(PROBLEM DETAILS)
Show each line from the entries below that contains the string "size", copied in full.

Entries for locating words and elements
· · · · ·

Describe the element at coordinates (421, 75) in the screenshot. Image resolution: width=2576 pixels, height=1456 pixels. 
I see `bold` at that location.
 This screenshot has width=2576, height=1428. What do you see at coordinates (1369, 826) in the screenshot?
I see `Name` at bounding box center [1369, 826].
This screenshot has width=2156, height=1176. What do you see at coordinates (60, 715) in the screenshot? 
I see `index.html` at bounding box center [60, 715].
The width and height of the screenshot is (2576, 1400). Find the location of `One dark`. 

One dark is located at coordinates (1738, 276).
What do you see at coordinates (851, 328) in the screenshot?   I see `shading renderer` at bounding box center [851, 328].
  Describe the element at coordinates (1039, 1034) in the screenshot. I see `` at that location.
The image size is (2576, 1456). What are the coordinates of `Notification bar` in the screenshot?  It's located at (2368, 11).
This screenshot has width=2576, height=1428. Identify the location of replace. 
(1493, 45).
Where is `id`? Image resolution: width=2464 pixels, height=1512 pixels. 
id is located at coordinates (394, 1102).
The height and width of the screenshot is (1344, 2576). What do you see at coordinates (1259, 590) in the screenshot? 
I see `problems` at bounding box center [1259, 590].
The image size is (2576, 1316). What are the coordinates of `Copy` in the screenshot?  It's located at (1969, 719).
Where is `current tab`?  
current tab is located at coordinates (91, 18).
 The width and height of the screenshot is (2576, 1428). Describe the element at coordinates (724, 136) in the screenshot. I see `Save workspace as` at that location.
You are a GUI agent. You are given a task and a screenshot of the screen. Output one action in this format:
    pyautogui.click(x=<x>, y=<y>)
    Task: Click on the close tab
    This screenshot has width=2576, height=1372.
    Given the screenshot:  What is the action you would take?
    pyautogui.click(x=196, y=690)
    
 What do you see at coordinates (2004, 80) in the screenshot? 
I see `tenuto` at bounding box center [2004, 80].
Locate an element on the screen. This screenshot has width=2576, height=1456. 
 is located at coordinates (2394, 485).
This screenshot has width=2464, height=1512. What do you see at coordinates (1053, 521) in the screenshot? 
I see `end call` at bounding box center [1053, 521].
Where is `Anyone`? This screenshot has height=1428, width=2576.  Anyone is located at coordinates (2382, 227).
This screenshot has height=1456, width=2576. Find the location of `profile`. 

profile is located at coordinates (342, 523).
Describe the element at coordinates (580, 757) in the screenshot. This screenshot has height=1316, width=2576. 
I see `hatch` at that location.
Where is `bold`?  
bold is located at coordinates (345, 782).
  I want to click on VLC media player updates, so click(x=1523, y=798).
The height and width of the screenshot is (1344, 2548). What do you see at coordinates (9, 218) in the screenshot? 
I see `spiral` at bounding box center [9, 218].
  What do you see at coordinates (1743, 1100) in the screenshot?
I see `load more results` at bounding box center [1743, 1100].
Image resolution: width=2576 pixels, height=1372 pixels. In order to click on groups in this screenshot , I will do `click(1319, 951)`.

· · · · ·

(PROBLEM SOLUTION)
The image size is (2576, 1456). What are the coordinates of `Notification bar` in the screenshot?  It's located at (2368, 11).
The image size is (2576, 1316). What are the coordinates of `Copy` in the screenshot?  It's located at (1969, 719).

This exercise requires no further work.